:: Input data

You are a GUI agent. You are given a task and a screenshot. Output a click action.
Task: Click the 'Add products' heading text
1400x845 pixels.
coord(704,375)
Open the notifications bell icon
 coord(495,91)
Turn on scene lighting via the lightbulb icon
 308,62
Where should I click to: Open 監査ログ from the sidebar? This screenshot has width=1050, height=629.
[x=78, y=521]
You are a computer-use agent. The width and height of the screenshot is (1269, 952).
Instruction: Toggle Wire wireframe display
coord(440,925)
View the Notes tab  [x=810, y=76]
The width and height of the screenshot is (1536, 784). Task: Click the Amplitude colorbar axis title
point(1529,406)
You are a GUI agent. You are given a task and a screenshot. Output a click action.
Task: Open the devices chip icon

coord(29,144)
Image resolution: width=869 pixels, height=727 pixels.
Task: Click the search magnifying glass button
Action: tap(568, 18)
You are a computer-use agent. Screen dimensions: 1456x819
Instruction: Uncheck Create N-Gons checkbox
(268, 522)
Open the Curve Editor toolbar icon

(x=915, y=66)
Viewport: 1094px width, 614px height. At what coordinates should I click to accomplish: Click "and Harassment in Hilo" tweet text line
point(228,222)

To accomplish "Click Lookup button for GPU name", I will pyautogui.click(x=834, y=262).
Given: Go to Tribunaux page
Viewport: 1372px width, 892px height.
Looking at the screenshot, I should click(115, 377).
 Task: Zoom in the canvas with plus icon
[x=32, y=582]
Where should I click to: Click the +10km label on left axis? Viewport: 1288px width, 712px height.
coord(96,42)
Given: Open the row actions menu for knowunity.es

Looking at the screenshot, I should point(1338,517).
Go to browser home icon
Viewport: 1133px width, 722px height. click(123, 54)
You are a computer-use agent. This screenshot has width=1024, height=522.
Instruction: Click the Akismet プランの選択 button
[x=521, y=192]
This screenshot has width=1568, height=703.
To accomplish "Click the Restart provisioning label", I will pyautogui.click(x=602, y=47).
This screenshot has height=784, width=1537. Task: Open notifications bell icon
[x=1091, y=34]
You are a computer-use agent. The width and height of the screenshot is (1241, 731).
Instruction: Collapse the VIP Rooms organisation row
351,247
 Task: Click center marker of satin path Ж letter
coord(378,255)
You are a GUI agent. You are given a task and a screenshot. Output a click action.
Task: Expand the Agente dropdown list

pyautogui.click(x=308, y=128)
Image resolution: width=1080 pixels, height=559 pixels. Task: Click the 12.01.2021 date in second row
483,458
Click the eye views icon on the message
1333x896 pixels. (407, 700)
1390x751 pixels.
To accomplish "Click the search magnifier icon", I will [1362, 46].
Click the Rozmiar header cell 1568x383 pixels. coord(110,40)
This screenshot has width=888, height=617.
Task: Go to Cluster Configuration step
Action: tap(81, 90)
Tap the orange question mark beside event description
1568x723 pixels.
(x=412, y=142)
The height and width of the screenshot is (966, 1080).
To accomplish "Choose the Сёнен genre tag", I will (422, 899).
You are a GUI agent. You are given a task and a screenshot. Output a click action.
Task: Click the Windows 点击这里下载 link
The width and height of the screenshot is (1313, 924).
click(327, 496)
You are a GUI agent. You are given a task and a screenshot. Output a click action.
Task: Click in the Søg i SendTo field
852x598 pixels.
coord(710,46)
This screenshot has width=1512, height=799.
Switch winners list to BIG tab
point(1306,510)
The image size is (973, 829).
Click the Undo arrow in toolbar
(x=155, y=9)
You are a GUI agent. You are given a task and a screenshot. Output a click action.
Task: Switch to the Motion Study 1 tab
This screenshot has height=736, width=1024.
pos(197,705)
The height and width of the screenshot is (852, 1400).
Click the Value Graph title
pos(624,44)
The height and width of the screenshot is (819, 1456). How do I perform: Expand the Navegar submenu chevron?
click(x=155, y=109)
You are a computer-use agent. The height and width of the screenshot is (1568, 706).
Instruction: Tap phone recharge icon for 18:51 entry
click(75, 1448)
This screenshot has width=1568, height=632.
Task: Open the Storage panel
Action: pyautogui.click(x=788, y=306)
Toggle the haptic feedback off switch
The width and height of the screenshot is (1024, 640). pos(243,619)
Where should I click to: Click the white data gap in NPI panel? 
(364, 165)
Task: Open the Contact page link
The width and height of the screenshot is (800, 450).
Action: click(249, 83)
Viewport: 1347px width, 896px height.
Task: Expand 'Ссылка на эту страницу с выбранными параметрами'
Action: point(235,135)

::::

Stated goal => Rewrite all the items above, swapping every "computer-use agent" for "desktop agent" and leaving everything else unchanged.

Response =>
You are a GUI agent. You are given a task and a screenshot. Output a click action.
Task: Click the 'Add products' heading text
1400x845 pixels.
coord(704,375)
Open the notifications bell icon
 coord(495,91)
Turn on scene lighting via the lightbulb icon
 308,62
Where should I click to: Open 監査ログ from the sidebar? This screenshot has width=1050, height=629.
[x=78, y=521]
You are a desktop agent. The width and height of the screenshot is (1269, 952).
Instruction: Toggle Wire wireframe display
coord(440,925)
View the Notes tab  [x=810, y=76]
The width and height of the screenshot is (1536, 784). Task: Click the Amplitude colorbar axis title
point(1529,406)
You are a GUI agent. You are given a task and a screenshot. Output a click action.
Task: Open the devices chip icon

coord(29,144)
Image resolution: width=869 pixels, height=727 pixels.
Task: Click the search magnifying glass button
Action: tap(568, 18)
You are a desktop agent. Screen dimensions: 1456x819
Instruction: Uncheck Create N-Gons checkbox
(268, 522)
Open the Curve Editor toolbar icon

(x=915, y=66)
Viewport: 1094px width, 614px height. At what coordinates should I click to accomplish: Click "and Harassment in Hilo" tweet text line
point(228,222)

To accomplish "Click Lookup button for GPU name", I will pyautogui.click(x=834, y=262).
Given: Go to Tribunaux page
Viewport: 1372px width, 892px height.
Looking at the screenshot, I should click(115, 377).
 Task: Zoom in the canvas with plus icon
[x=32, y=582]
Where should I click to: Click the +10km label on left axis? Viewport: 1288px width, 712px height.
coord(96,42)
Given: Open the row actions menu for knowunity.es

Looking at the screenshot, I should point(1338,517).
Go to browser home icon
Viewport: 1133px width, 722px height. click(123, 54)
You are a desktop agent. This screenshot has width=1024, height=522.
Instruction: Click the Akismet プランの選択 button
[x=521, y=192]
This screenshot has width=1568, height=703.
To accomplish "Click the Restart provisioning label", I will pyautogui.click(x=602, y=47).
This screenshot has height=784, width=1537. Task: Open notifications bell icon
[x=1091, y=34]
You are a desktop agent. The width and height of the screenshot is (1241, 731).
Instruction: Collapse the VIP Rooms organisation row
351,247
 Task: Click center marker of satin path Ж letter
coord(378,255)
You are a GUI agent. You are given a task and a screenshot. Output a click action.
Task: Expand the Agente dropdown list

pyautogui.click(x=308, y=128)
Image resolution: width=1080 pixels, height=559 pixels. Task: Click the 12.01.2021 date in second row
483,458
Click the eye views icon on the message
1333x896 pixels. (407, 700)
1390x751 pixels.
To accomplish "Click the search magnifier icon", I will [1362, 46].
Click the Rozmiar header cell 1568x383 pixels. coord(110,40)
This screenshot has width=888, height=617.
Task: Go to Cluster Configuration step
Action: tap(81, 90)
Tap the orange question mark beside event description
1568x723 pixels.
(x=412, y=142)
The height and width of the screenshot is (966, 1080).
To accomplish "Choose the Сёнен genre tag", I will (422, 899).
You are a GUI agent. You are given a task and a screenshot. Output a click action.
Task: Click the Windows 点击这里下载 link
The width and height of the screenshot is (1313, 924).
click(327, 496)
You are a GUI agent. You are given a task and a screenshot. Output a click action.
Task: Click in the Søg i SendTo field
852x598 pixels.
coord(710,46)
This screenshot has width=1512, height=799.
Switch winners list to BIG tab
point(1306,510)
The image size is (973, 829).
Click the Undo arrow in toolbar
(x=155, y=9)
You are a GUI agent. You are given a task and a screenshot. Output a click action.
Task: Switch to the Motion Study 1 tab
This screenshot has height=736, width=1024.
pos(197,705)
The height and width of the screenshot is (852, 1400).
Click the Value Graph title
pos(624,44)
The height and width of the screenshot is (819, 1456). How do I perform: Expand the Navegar submenu chevron?
click(x=155, y=109)
You are a desktop agent. The height and width of the screenshot is (1568, 706).
Instruction: Tap phone recharge icon for 18:51 entry
click(75, 1448)
This screenshot has width=1568, height=632.
Task: Open the Storage panel
Action: pyautogui.click(x=788, y=306)
Toggle the haptic feedback off switch
The width and height of the screenshot is (1024, 640). pos(243,619)
Where should I click to: Click the white data gap in NPI panel? 
(364, 165)
Task: Open the Contact page link
The width and height of the screenshot is (800, 450).
Action: click(249, 83)
Viewport: 1347px width, 896px height.
Task: Expand 'Ссылка на эту страницу с выбранными параметрами'
Action: point(235,135)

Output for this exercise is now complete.